If you are sitting in front of the TV on Monday night around 9pm, I would recommend you flick over to BBC2 and indulge yourself in a fascinating program called Design for Life.
The program is similar to The Apprentice in that a group of contestants are all tasked, with various projects with the winner gaining a prestigious work placement. The difference here is that Philippe Starck plays the role of judge/client/interviewer instead of Sir Alan and the contenders all have design rather than business backgrounds.
The programme is intriguing as none of them really have a clue what Starck is talking about. This isn’t because of language or cultural barriers, it’s because Starck is a one-off: completely off-the-wall with his ideas, and his brain ticks over faster than his mouth can articulate. In other words he fits the mould of a true creative genius.

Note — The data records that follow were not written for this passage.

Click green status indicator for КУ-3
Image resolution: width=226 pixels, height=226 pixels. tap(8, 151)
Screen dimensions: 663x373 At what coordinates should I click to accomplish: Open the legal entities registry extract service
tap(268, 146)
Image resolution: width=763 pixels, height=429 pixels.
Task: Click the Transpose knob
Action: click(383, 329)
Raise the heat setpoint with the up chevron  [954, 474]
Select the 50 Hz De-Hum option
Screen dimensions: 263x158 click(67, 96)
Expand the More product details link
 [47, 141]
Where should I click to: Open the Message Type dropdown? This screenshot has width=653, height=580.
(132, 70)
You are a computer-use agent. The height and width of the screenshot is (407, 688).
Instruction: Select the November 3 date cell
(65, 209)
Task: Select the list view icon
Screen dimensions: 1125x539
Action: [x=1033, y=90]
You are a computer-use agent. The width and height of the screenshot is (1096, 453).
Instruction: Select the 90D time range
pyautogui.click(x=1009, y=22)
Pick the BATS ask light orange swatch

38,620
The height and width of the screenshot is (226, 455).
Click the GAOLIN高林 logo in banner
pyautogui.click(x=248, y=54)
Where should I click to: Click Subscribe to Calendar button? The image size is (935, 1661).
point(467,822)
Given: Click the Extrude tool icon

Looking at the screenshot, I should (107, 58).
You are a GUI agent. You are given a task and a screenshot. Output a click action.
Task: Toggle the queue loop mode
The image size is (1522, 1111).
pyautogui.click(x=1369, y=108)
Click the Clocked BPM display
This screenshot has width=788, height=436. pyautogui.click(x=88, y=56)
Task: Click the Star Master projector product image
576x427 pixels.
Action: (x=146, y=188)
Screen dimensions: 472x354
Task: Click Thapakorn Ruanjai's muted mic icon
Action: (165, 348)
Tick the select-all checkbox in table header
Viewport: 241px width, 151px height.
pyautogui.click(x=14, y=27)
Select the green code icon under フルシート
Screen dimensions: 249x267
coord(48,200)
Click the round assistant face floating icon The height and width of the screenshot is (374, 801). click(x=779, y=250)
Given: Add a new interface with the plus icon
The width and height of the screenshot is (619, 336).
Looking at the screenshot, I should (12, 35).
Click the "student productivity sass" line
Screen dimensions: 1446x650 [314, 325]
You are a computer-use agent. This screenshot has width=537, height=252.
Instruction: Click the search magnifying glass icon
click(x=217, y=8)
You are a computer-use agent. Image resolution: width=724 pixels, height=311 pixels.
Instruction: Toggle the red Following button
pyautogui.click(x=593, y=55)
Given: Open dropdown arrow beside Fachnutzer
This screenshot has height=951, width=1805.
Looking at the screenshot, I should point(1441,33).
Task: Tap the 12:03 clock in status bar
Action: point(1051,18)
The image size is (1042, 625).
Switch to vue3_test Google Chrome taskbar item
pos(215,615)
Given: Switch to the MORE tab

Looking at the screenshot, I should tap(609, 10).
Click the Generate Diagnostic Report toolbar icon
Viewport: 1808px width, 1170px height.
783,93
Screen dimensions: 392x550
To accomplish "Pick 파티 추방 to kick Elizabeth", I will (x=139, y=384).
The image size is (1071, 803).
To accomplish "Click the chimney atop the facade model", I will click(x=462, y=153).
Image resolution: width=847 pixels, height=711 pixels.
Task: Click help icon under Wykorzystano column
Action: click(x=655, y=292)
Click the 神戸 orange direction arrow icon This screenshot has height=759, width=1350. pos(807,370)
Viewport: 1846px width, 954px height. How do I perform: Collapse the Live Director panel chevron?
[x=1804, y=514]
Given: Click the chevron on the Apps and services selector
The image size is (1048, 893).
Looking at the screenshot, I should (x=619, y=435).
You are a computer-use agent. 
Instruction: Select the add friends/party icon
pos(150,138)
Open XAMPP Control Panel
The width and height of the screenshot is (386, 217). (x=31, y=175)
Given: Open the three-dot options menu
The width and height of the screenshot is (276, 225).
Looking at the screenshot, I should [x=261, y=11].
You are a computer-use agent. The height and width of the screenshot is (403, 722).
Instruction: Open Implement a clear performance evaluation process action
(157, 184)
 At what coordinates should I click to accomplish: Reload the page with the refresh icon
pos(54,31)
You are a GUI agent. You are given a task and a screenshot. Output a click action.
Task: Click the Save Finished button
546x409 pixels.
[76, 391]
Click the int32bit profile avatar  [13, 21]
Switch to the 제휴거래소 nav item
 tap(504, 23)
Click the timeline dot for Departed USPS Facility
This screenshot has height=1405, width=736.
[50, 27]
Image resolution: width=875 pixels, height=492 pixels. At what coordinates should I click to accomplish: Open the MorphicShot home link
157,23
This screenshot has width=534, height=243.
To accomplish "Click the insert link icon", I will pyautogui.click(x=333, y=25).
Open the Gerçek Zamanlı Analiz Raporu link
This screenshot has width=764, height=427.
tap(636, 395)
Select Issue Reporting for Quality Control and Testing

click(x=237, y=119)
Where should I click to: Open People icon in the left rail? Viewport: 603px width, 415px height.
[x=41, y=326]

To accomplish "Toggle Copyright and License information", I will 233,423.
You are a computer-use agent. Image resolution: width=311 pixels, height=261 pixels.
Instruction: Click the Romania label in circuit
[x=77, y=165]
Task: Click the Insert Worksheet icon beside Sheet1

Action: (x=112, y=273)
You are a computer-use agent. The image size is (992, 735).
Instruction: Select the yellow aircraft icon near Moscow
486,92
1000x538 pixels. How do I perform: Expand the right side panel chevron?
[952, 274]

It’s a frustrating experience watching the team briefings and the feedback meetings. You get the impression that neither Starck nor the contestants can express themselves clearly to each other, which is strange as both have similar creative roots so their thoughts shouldn’t be poles apart. Obviously working with such a charismatic genius creates its own set of problems. So what can be done to create more understanding between a highly creative leader and the rest of the group?
The first building block is to make sure that the leader understands this problem – this may be harder for some than others – it will take a lot of perseverance from a team of communication advisors. The second is to add people to the leader’s team who can understand what the leader wants and can express these views in a clear contextual manner to the rest of the workforce. The third building block is to work with different forms of media to find the most suitable one for mass communicating.
If these communication concepts were used during the programme, then the contestants would have a clearer understanding of the briefs they’re given and what Starck really wants from them. In a business context clearer understanding of what leaders want will ultimately lead to a more productive and efficient workforce.